**Goal**
Turn the listing below into a two-column CSV with the headers "instruction" and "target", one row per item: put the request text in the first column and its answer in the second. Wrap every field in quotes, replace any line breaks with spaces, and leave the pictures out.

**Data**
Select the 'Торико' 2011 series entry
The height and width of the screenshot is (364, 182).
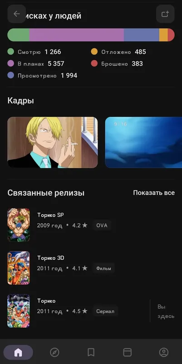[91, 311]
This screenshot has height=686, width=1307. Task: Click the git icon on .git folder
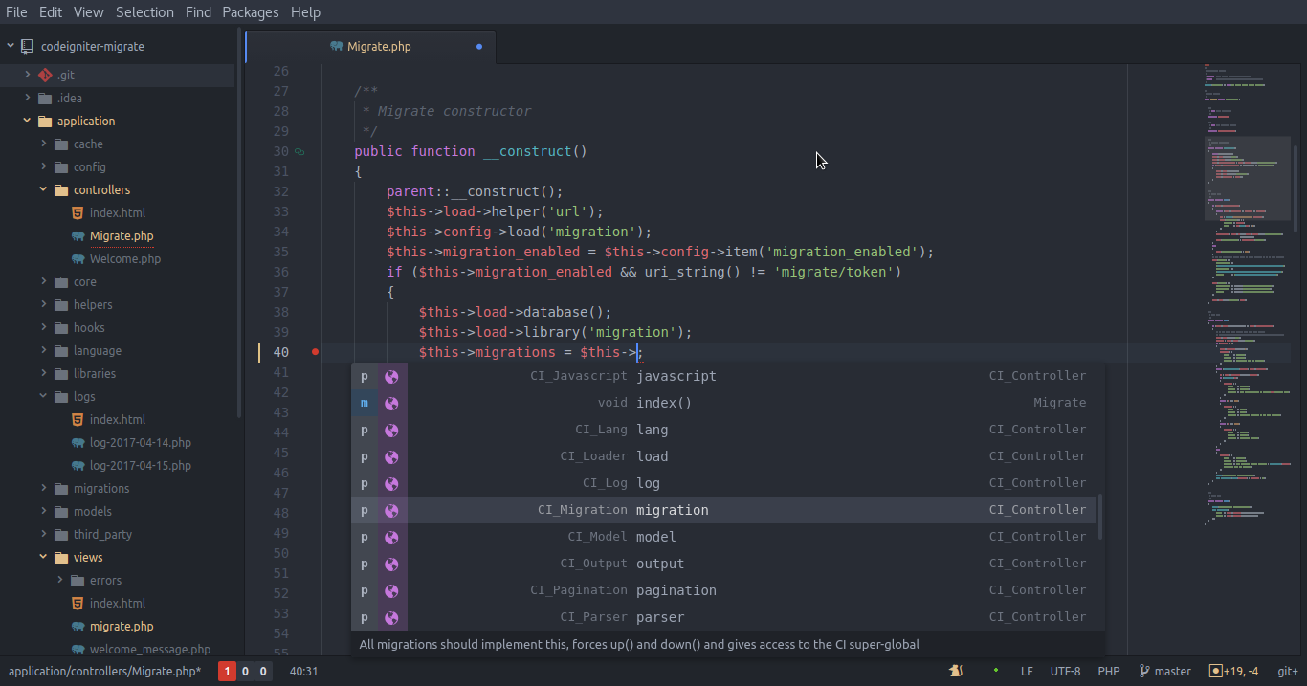pyautogui.click(x=45, y=75)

**Solution**
instruction,target
"Select the 'Торико' 2011 series entry The height and width of the screenshot is (364, 182).","[91, 311]"
"This screenshot has height=686, width=1307. Task: Click the git icon on .git folder","pyautogui.click(x=45, y=75)"